A plurality of arcuate grooves 26 (FIG. 6) are formed in the rear surface 28 of flange portion 14 and are spaced circumferentially of a central opening 30 therethrough and a plurality of internally threaded openings 32, preferably one more than the number of arcuate grooves 26, are drilled in rear surface 28. In the preferred embodiment, each of four threaded openings 32 is paired with a corresponding arcuate groove 26 to accommodate attachment of a contact module 16 by screws 17.
-It will be readily appreciated by those skilled in the" art that when four contact modules 16 have been secured to rear surface 28 of flange portion 14 at the positions designated I, II, III and IV in FIG. 6, the respective operating earns 23 of the modules are disposed circumferentially within central opening 30 and are normally biased inwardly toward the center of central opening 30.
Accordingly, operator mechanism 10 is provided with an actuating assembly, generally designated 34, having four reciprocable actuating members 36 carrying cam portions 37 adjacent the rear ends thereof.
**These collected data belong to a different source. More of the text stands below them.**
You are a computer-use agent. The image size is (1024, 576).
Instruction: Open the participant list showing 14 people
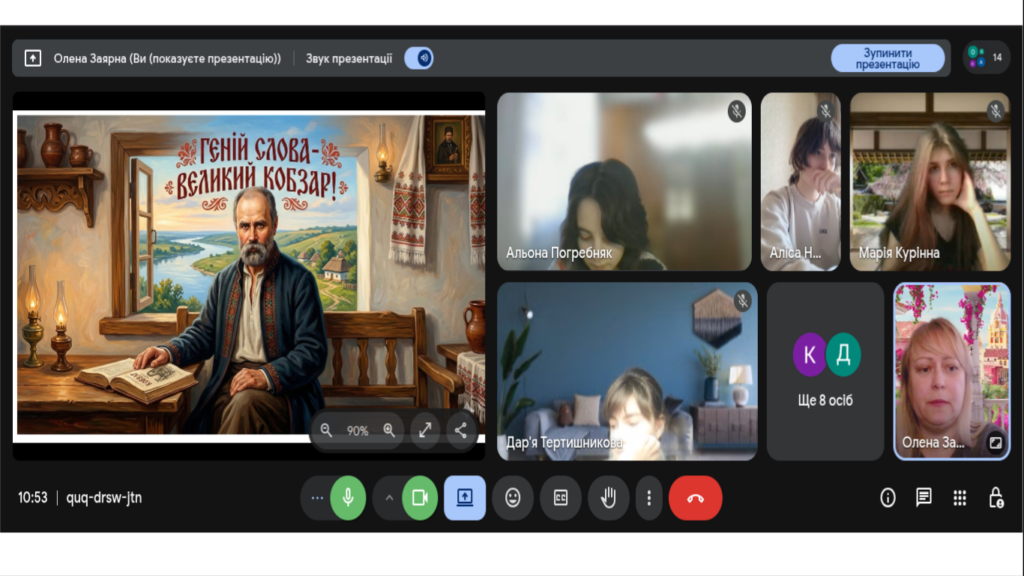(x=986, y=58)
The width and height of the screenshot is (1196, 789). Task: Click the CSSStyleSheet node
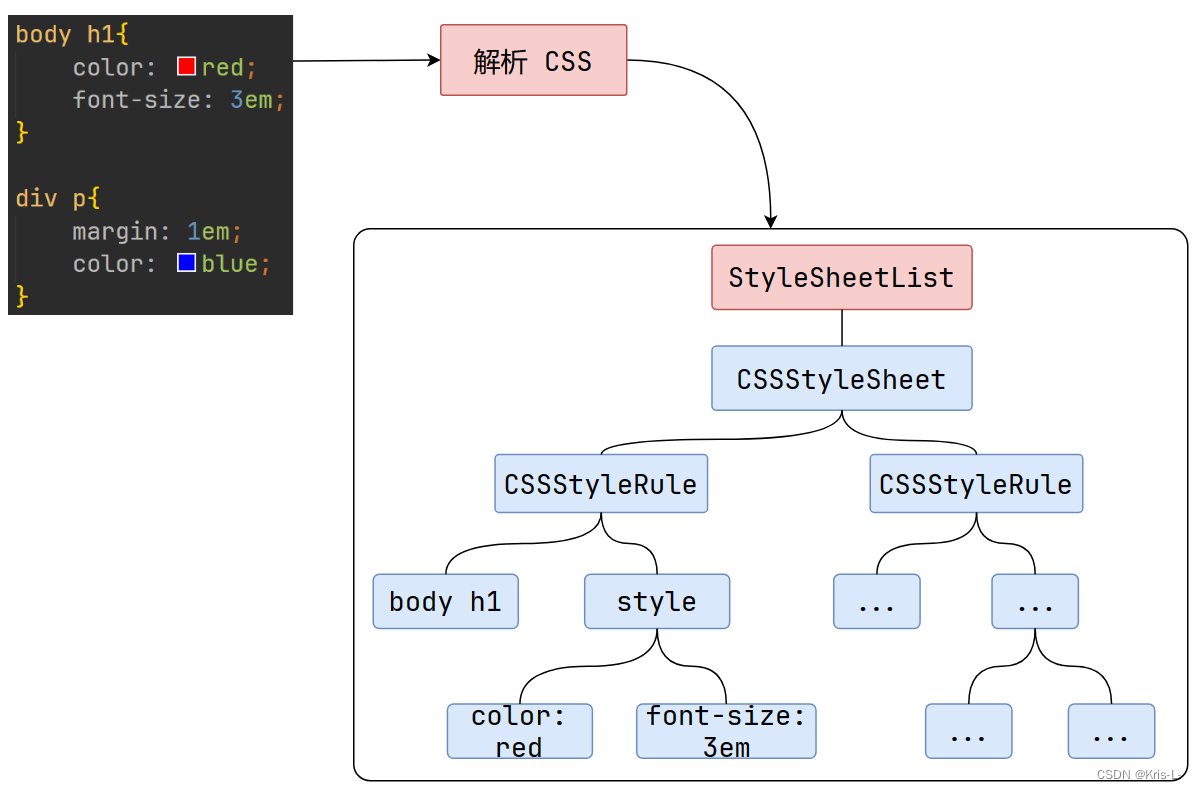(x=841, y=379)
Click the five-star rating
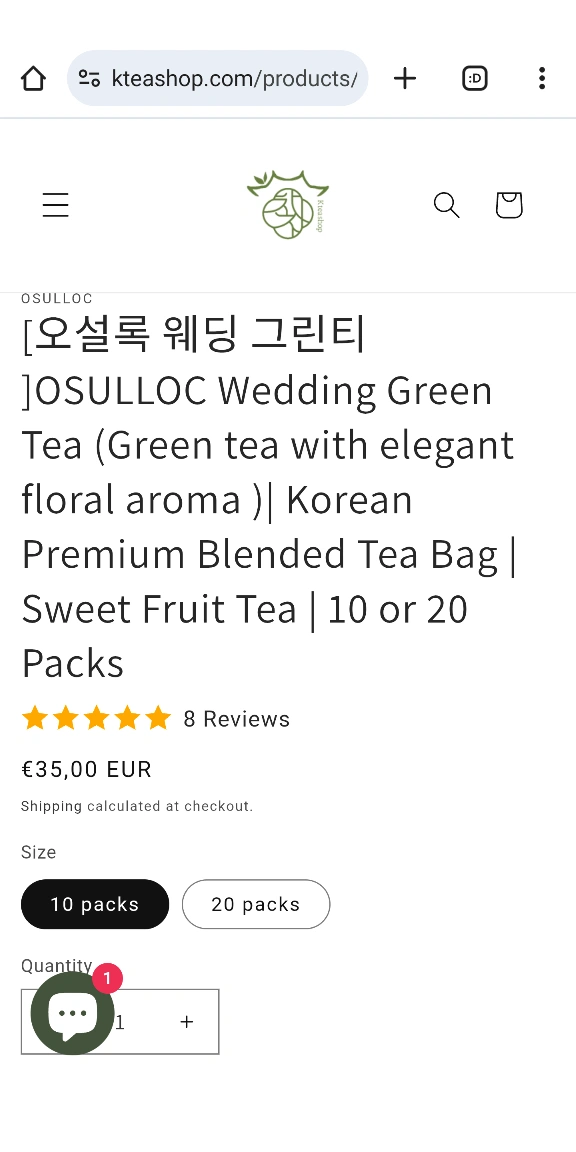This screenshot has width=576, height=1152. tap(96, 718)
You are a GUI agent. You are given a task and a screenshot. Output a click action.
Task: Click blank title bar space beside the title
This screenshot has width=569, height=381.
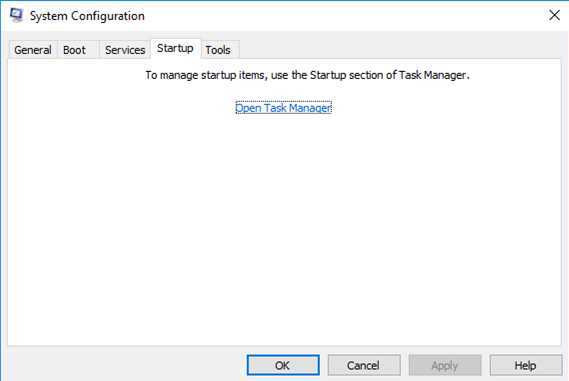pos(345,16)
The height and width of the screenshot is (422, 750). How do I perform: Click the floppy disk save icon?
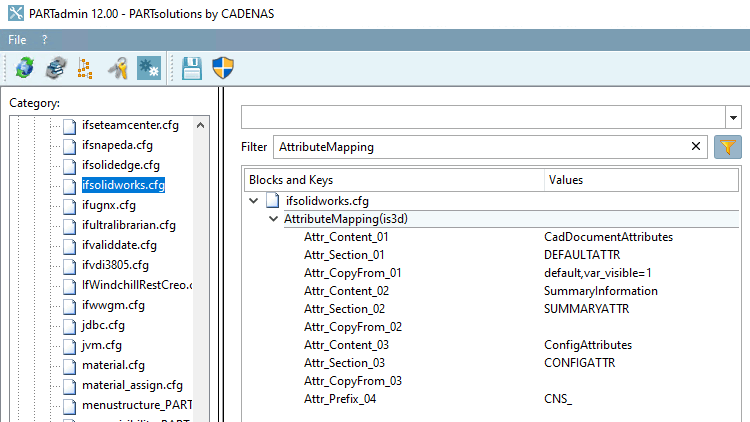[192, 68]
Each of actuating members 36 is arranged (in a manner to be described in greater detail below) to be moved between a forward position in which-the cam portion 37 urges its associated contact module cam 23 radially outwardly and a rear position in which the cam portion 37 is removed from its associated cam 23 which is then returned to its normal position by a spring in the contact module. Operator mechanism 10 is further provided with a joystick or operator arm, generally designated 38, which is arranged to be rotated radially outwardly from a central position to any of a plurality of positions in which a rear stem portion of arm 38 urges either one or two of actuating members 36 toward their rear position.
Referring now to FIGS. 2, 3 and 5 in which an actuating assembly 34 for momentary switching operations is shown in greatest detail, assembly 34 includes a generally tubular housing 40 (which is preferably molded of polycarbonate) having four generally parallel side ribs 42 which have generally concave inner surfaces 44 (FIG. 12) and extend forwardly or upwardly from a generally circular base 46 having a plurality of openings 48 spaced circumferentially of an annular center rib or boss 50 defining a central opening 52 which terminates in a rear recess 54. Slots 55 are defined between ribs 42. Housing 40 has a front opening 56 defined by an angular flange 58 which terminates in a front end 60 having a tab 62 extending radially outwardly therefrom.
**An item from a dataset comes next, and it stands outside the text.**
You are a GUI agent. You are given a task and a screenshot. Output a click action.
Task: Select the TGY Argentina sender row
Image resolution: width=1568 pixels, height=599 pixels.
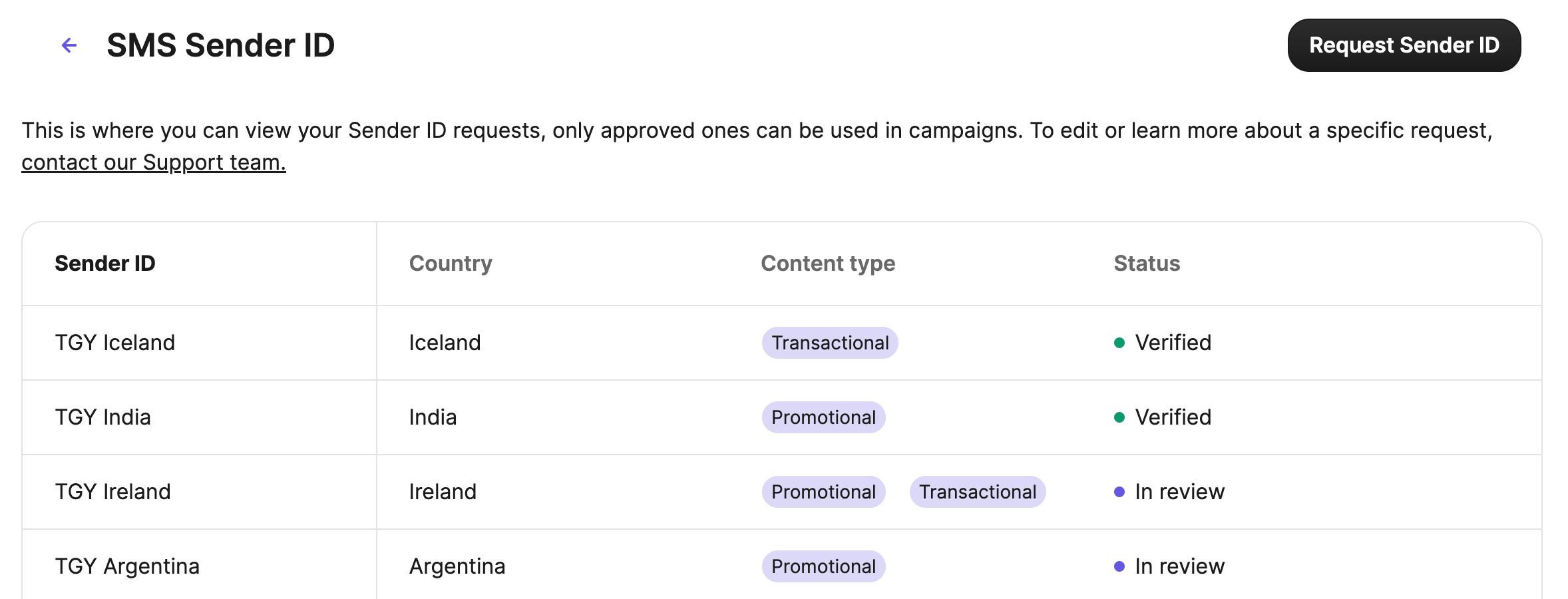[127, 566]
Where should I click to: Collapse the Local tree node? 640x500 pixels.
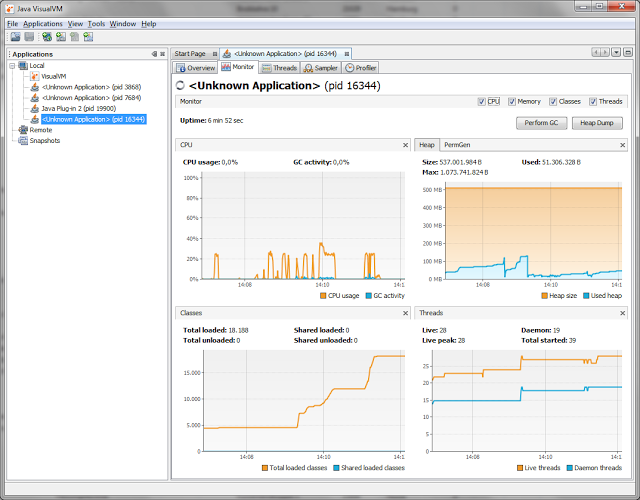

Four actuating members 36, preferably molded from polytetrafluoroethylene filled acetal resin, are provided within housing 40 and each actuating member 36, as illustrated in FIGS. 8 and 8a, is provided with a central body portion 64 defining a forward convex top face 66, a rear convex top face 68 stepped upwardly at 70 from top face 66 and a planar right face 72 which terminates at its rear in a step portion 75 which defines the front face of a rearwardly extending leg portion 76 formed to define a cam portion 37 near the rear end 78 thereof. The lower surface of body portion 64 (see FIG. 8a) is defined by a generally convex rib 80 and a rectangular rib 82 spaced slightly from rib 80. The exterior surfaces of ribs 80 and 82 lie substantially on the circumference of a circle which is equidistant from the center of curvature of top face 66. The rear surface 84 of the rib 80 is provided with a rearwardly extending boss 86 which is arranged to cooperate with rear surface 84 to define a seat for one end of a metal compression spring 88, the other end of which may be seated on base 46 between an inner surface 44 of a side rib 42 and the adjacent exterior surface of center rib 50.
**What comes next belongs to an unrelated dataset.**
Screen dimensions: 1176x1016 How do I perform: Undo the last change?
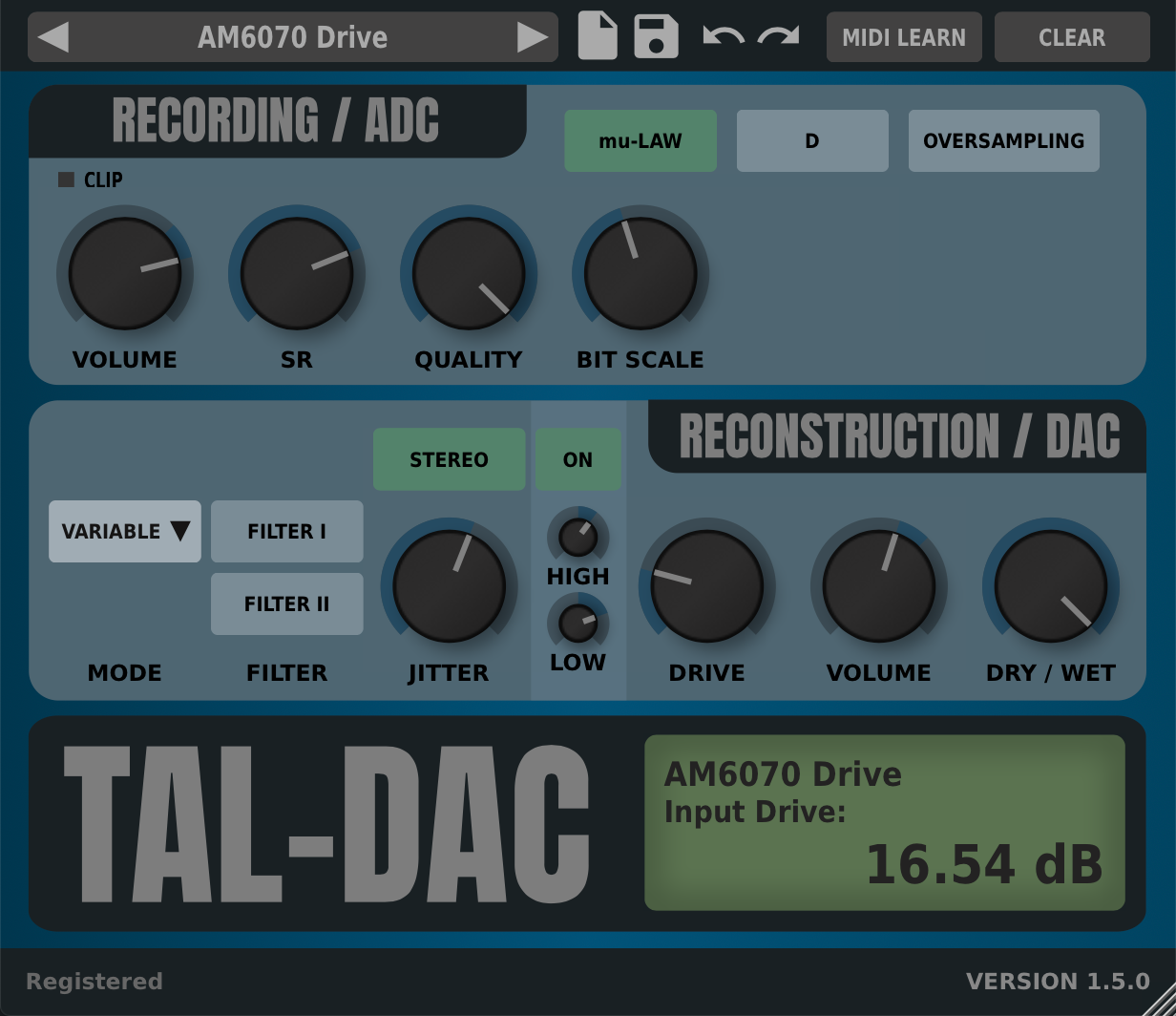click(723, 36)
Actuating members 36 for momentary switching operations are shown in FIGS. 2, 3, 5, 9 and 11. As illustrated in FIGS. 3 and 8, each central body portion 64 has at the front end thereof a flange portion 90 which extends radially outwardly (typically, at 58 from the longitudinal axis 92 of the assembly) and terminates in a pair of longitudinally extending posts 94 and 96. As illustrated in FIG. 8, the upper surface of flange portion 90 is formed to define a first (central) convex camming surface 98 between and to the rear of posts 94 and 96 and, to either side of camming surface 98, a second (left) and third (right) generally convex camming surfaces 100 and 102 which slope from downwardly from the edges 104 and 106 of first camming surface 98 and which terminate at side faces 108 and 110, respectively, which are spaced apart approximately 90 in a plane perpendicular to axis 92. Each of camming surfaces 100 and 102 has a width which is one-half the width of first camming surface 98.
The construction of actuating members 36 (see FIGS. 4, 8 and 10) for maintained switching operations is identical to that of actuating members 36 for momentary switching operations with the exception that the front ends of the first, second and third camming surfaces 98, 100 and 102, respectively, of members 36 for maintained operations are sloped radially outwardly at 45 from the longitudinal axis 92 of the assembly and terminate with land portions 112, 114 and 116, respectively, at their forward ends to provide maintained switching operations and to permit the positioning of posts 94 and 96 to remain unchanged for both the momentary and maintained versions of the actuating members.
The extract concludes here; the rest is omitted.